The Crown Office, Scotland's public prosecution service, said there "remains an open inquiry concerning the involvement of others with Mr Megrahi in the murder of 270 people.

"The Crown will continue to pursue lines of inquiry that become available and following recent events in Libya has asked the NTC, through the Foreign and Commonwealth Office, for assistance with the investigation," it said.

"In particular we have asked the NTC to make available to the Crown any documentary evidence and witnesses which could assist in the continuing inquiries."

The Pan Am jumbo jet exploded over the Scottish town of Lockerbie on December 21, 1988, killing 259 people on the plane, mainly Americans, and 11 on the ground.
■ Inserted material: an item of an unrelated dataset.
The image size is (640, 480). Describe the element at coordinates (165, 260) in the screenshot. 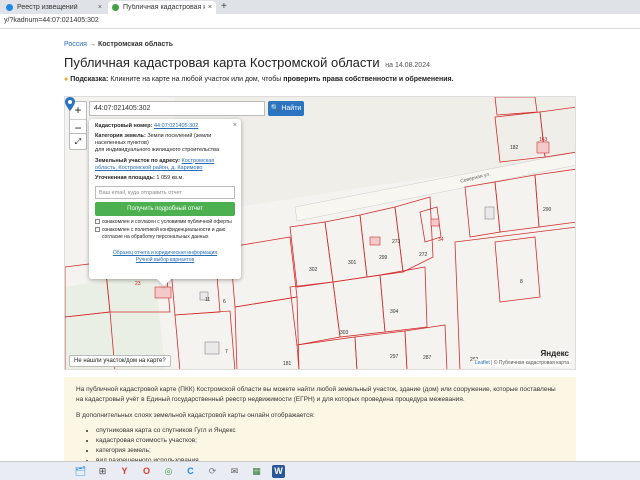

I see `manual-select-link: Ручной выбор вариантов` at that location.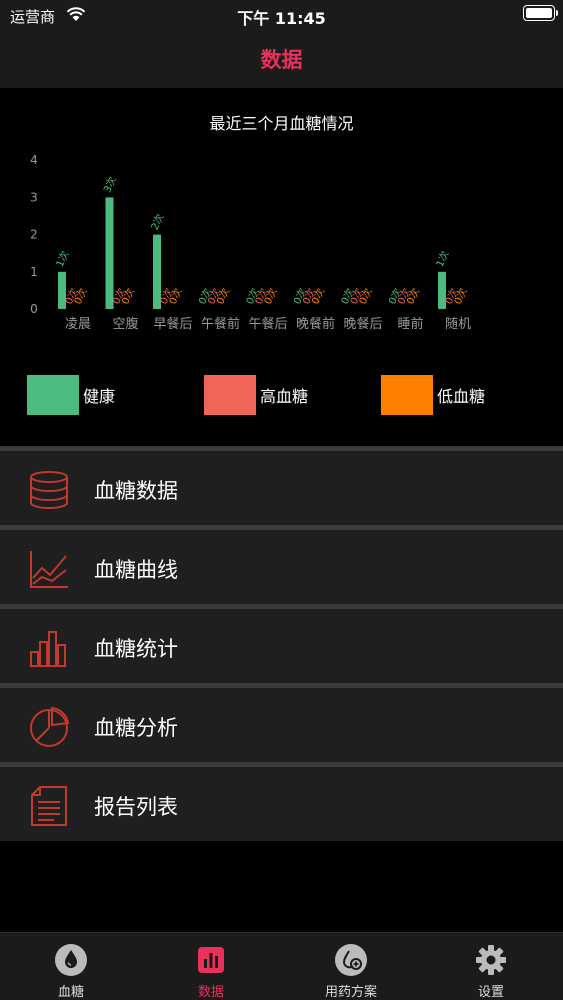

A second Libyan man, Al Amin Khalifa Fhimah, also stood trial at a Scottish court sitting in the Netherlands with Al Megrahi, but was acquitted in the trial in 2001.

Scotland's first minister, Alex Salmond, said in August that he would not seek Al Megrahi's extradition from the NTC after reports said he was drifting in and out of consciousness.

Conditions for Al Megrahi's early release included providing regular medical updates to Scottish authorities, which they say has not happened, and remaining in Libya.

Secret files released earlier this month showed that Muammar Qaddafi's now-toppled regime warned of "dire consequences" for relations between Libya and Britain if Al Megrahi died in jail in Scotland.